= The data =
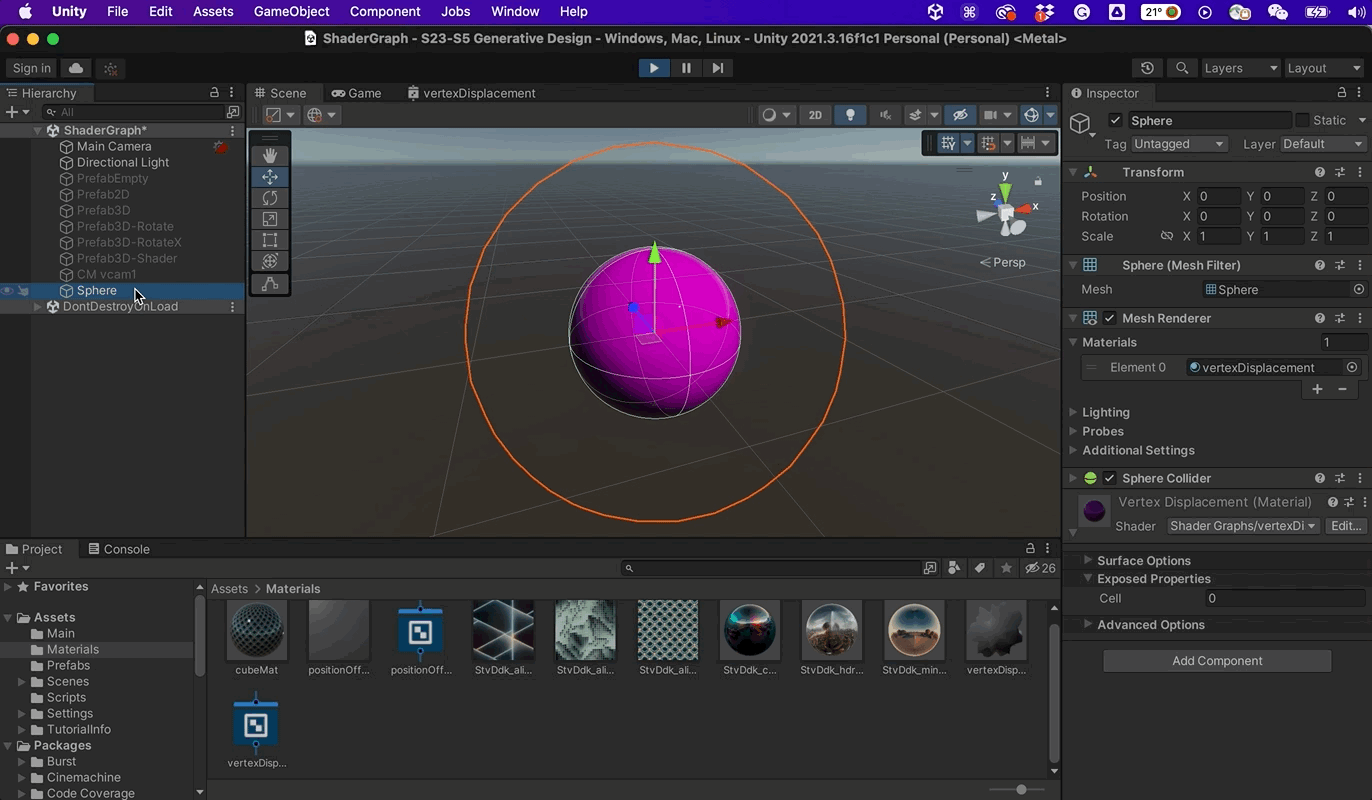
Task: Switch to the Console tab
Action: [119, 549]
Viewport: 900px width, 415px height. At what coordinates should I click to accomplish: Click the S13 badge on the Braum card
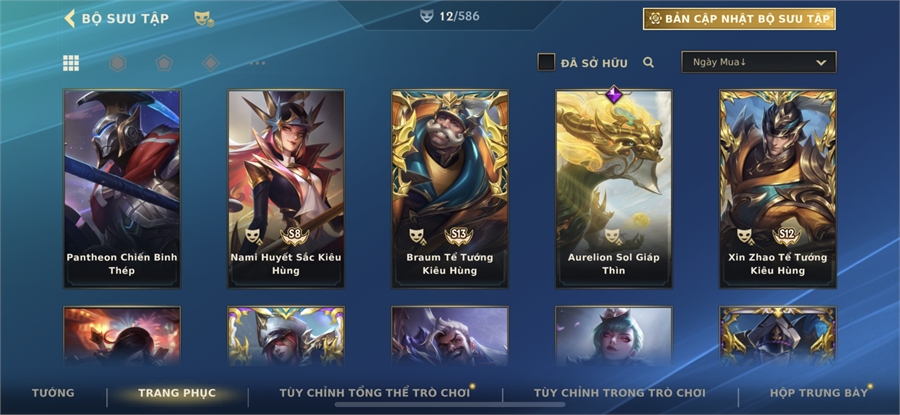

---

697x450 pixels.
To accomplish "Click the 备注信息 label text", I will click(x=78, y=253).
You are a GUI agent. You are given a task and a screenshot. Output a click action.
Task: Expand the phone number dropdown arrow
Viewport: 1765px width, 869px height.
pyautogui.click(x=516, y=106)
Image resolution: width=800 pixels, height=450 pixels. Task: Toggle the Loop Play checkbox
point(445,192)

==

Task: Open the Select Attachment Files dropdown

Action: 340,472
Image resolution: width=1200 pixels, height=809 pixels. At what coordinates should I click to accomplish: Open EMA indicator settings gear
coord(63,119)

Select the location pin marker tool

= Given exercise =
Shift every coordinate in the answers by adding 85 to each number, and give the lines again with their requests included. Begin at the line that has "Task: Open the" and stop after the line that has "coord(63,119)".

= Task response =
Task: Open the Select Attachment Files dropdown

Action: 425,557
Image resolution: width=1200 pixels, height=809 pixels. At what coordinates should I click to accomplish: Open EMA indicator settings gear
coord(148,204)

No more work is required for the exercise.